◆ **Exercise**:
How do the records below read from their first line through the line containing "Design website (558, 2448)"? Write those lines out exactly.

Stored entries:
━━━━━━━━━━━━━━━━━━━━━━━━━━━━━━

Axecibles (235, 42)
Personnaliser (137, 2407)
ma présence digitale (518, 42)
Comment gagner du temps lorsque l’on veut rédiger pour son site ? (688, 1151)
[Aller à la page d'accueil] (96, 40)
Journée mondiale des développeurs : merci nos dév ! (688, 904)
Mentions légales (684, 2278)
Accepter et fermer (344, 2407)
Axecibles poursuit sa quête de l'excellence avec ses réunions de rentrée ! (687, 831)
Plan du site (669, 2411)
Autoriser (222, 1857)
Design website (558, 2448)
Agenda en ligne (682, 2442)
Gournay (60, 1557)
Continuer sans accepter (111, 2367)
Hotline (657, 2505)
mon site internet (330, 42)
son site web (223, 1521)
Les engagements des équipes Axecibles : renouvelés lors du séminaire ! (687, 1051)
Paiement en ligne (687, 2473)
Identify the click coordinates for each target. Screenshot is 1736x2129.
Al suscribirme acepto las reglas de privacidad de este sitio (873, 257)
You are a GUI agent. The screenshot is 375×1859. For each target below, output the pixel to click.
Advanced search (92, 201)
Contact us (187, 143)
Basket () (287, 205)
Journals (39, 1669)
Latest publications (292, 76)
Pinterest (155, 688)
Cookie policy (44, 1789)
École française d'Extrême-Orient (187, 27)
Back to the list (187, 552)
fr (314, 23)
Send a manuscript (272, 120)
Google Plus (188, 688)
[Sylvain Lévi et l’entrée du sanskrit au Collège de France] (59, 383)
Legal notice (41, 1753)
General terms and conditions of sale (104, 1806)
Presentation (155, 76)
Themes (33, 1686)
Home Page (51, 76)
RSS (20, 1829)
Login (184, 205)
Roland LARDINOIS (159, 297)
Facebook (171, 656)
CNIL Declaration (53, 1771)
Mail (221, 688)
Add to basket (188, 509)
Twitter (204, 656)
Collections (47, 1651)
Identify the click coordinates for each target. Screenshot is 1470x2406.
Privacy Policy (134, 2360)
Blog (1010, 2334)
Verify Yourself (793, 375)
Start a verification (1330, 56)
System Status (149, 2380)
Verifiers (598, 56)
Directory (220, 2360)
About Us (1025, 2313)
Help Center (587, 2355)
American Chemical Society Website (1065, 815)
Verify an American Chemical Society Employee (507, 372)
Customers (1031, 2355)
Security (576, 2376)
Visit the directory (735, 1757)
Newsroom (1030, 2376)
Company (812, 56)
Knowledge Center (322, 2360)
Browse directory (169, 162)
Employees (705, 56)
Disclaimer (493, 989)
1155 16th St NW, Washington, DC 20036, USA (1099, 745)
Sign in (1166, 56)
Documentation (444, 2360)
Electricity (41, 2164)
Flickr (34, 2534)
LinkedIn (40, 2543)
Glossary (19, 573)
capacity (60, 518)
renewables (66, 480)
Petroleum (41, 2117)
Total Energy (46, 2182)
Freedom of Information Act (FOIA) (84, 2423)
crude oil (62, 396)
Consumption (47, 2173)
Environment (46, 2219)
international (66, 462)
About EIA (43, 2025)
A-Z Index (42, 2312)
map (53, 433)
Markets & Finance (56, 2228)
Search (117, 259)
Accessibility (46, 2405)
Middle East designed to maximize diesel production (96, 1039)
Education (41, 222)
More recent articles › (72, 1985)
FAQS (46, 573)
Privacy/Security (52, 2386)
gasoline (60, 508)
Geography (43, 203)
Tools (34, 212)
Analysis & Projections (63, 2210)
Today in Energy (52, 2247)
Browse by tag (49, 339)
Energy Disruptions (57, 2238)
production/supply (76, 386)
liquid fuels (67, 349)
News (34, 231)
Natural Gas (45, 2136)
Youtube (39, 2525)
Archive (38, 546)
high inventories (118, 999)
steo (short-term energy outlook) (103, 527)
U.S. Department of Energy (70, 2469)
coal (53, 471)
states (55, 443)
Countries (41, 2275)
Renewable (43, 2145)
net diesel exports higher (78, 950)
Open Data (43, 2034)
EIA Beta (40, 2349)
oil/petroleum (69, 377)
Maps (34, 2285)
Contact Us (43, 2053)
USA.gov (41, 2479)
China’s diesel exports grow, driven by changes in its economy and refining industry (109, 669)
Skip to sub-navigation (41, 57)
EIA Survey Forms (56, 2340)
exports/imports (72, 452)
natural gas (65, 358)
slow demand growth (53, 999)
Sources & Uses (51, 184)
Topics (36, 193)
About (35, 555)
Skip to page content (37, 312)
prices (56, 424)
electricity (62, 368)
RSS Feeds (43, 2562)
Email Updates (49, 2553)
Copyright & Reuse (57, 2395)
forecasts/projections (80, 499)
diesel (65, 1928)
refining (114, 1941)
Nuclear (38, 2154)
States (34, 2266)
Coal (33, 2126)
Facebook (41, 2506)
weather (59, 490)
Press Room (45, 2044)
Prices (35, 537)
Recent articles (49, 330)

━━━━━━━━━━━━━━━━━━━━━━━━━━━━━━

◆ **Final answer**:
Axecibles (235, 42)
Personnaliser (137, 2407)
ma présence digitale (518, 42)
Comment gagner du temps lorsque l’on veut rédiger pour son site ? (688, 1151)
[Aller à la page d'accueil] (96, 40)
Journée mondiale des développeurs : merci nos dév ! (688, 904)
Mentions légales (684, 2278)
Accepter et fermer (344, 2407)
Axecibles poursuit sa quête de l'excellence avec ses réunions de rentrée ! (687, 831)
Plan du site (669, 2411)
Autoriser (222, 1857)
Design website (558, 2448)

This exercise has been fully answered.